ACTION ITEM
Using the records below, give again exactly the lines from the line that contains "The width and height of the screenshot is (516, 307)." through the line that contains "Task: Click the 广东广州腾讯多线 12ms cell", both ends included, and only those.
◇ ◇ ◇ ◇ ◇
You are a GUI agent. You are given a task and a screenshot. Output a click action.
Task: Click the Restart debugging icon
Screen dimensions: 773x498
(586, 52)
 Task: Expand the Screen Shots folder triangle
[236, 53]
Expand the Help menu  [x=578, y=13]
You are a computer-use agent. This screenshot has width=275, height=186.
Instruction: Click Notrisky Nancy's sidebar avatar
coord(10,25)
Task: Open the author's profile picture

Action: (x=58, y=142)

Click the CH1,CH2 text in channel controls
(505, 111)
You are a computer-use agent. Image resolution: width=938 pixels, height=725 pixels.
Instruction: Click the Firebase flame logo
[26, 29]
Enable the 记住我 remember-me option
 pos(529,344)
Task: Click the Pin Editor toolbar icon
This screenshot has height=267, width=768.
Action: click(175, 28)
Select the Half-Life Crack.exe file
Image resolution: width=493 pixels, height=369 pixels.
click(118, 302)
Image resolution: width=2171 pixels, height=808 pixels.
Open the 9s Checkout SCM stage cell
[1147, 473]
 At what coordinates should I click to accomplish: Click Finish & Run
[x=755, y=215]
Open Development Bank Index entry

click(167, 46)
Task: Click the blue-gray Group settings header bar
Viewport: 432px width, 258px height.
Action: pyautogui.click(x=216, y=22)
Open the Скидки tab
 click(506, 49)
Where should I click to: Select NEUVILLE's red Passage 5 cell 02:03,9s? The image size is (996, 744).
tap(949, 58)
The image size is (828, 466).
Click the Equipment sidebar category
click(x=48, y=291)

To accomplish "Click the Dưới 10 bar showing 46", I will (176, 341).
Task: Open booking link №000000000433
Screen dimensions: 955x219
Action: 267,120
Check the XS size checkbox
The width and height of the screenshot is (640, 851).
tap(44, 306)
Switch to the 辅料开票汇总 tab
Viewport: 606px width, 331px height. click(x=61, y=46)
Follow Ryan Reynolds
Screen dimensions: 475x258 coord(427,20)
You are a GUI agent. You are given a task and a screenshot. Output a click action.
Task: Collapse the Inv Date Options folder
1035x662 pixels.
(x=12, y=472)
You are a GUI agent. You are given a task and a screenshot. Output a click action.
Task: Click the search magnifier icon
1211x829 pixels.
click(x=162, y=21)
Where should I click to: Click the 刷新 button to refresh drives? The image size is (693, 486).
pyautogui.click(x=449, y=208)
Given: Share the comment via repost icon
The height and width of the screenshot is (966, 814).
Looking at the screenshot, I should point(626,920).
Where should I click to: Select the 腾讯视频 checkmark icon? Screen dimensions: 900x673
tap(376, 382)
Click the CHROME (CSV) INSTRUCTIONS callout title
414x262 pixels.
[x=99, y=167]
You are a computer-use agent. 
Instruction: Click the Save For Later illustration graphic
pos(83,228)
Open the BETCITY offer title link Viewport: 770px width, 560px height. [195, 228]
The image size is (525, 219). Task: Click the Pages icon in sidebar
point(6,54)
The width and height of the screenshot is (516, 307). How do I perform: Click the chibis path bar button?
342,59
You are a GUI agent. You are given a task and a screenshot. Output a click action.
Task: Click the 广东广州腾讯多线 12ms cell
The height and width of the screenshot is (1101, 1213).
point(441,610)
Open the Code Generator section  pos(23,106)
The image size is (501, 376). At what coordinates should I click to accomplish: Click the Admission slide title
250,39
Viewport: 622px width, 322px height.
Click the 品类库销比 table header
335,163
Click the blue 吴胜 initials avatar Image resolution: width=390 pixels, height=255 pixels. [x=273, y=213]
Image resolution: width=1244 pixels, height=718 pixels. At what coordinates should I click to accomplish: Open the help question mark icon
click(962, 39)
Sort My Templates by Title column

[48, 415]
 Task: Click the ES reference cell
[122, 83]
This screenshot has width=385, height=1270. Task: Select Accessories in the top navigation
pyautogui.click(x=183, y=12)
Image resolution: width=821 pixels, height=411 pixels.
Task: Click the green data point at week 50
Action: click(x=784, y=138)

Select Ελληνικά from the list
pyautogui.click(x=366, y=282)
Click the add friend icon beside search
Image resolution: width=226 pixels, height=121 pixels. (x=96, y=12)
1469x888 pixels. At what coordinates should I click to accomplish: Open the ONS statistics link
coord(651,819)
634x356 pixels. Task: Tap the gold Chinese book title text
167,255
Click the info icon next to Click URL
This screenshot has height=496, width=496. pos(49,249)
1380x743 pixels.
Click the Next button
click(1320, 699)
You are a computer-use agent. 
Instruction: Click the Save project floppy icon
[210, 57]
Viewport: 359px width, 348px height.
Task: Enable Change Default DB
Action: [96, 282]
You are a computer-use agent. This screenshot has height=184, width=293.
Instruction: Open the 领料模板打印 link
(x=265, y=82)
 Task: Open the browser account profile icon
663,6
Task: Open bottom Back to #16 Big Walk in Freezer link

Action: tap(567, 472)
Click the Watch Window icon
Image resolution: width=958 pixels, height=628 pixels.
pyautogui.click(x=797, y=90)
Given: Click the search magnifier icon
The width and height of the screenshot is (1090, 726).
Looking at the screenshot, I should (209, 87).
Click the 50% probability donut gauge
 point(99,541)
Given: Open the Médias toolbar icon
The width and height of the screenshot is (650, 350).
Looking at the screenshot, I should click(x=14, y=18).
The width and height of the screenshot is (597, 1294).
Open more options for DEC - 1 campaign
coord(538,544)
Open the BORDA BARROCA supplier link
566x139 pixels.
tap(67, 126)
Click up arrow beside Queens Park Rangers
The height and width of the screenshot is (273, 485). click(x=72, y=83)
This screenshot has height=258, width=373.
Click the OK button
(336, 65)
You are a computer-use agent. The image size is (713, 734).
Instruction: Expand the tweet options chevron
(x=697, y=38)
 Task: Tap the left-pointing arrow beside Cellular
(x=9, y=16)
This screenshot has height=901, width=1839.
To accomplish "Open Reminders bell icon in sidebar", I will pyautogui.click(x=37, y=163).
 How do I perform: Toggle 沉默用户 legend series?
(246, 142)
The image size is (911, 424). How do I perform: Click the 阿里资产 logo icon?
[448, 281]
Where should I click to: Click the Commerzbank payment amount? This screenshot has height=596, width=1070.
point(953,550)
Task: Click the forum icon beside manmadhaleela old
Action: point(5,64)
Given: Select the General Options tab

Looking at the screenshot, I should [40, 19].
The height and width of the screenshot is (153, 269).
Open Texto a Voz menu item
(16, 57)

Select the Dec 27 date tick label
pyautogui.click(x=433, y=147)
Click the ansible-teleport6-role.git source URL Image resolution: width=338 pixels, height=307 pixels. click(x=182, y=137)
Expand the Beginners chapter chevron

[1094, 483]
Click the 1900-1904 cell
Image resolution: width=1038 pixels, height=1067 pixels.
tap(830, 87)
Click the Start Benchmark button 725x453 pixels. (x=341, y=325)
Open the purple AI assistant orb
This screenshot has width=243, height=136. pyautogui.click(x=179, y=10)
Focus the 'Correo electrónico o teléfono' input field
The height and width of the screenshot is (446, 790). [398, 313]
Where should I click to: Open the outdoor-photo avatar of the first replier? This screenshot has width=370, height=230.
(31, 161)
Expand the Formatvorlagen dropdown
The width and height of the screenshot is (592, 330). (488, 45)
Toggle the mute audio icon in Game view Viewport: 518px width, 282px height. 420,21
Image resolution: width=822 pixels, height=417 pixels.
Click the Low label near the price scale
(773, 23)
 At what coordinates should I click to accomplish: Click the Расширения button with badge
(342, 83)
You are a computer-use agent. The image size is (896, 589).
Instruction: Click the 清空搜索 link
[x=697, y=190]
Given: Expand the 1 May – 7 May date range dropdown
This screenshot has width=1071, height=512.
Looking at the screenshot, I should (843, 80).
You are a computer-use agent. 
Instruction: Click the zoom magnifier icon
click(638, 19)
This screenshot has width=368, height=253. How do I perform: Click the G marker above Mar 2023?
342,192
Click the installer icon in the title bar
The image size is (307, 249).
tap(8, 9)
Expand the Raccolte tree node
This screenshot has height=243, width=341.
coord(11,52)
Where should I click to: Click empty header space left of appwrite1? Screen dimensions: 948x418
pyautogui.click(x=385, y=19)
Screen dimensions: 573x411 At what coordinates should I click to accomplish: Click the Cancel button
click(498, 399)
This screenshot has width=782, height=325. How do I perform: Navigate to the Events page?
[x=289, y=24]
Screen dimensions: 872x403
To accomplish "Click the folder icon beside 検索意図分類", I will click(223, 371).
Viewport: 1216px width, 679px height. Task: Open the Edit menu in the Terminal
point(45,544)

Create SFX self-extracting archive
◇ ◇ ◇ ◇ ◇
TASK ANSWER
The width and height of the screenshot is (516, 307). How do I perform: Click the chibis path bar button?
342,59
You are a GUI agent. You are given a task and a screenshot. Output a click action.
Task: Click the 广东广州腾讯多线 12ms cell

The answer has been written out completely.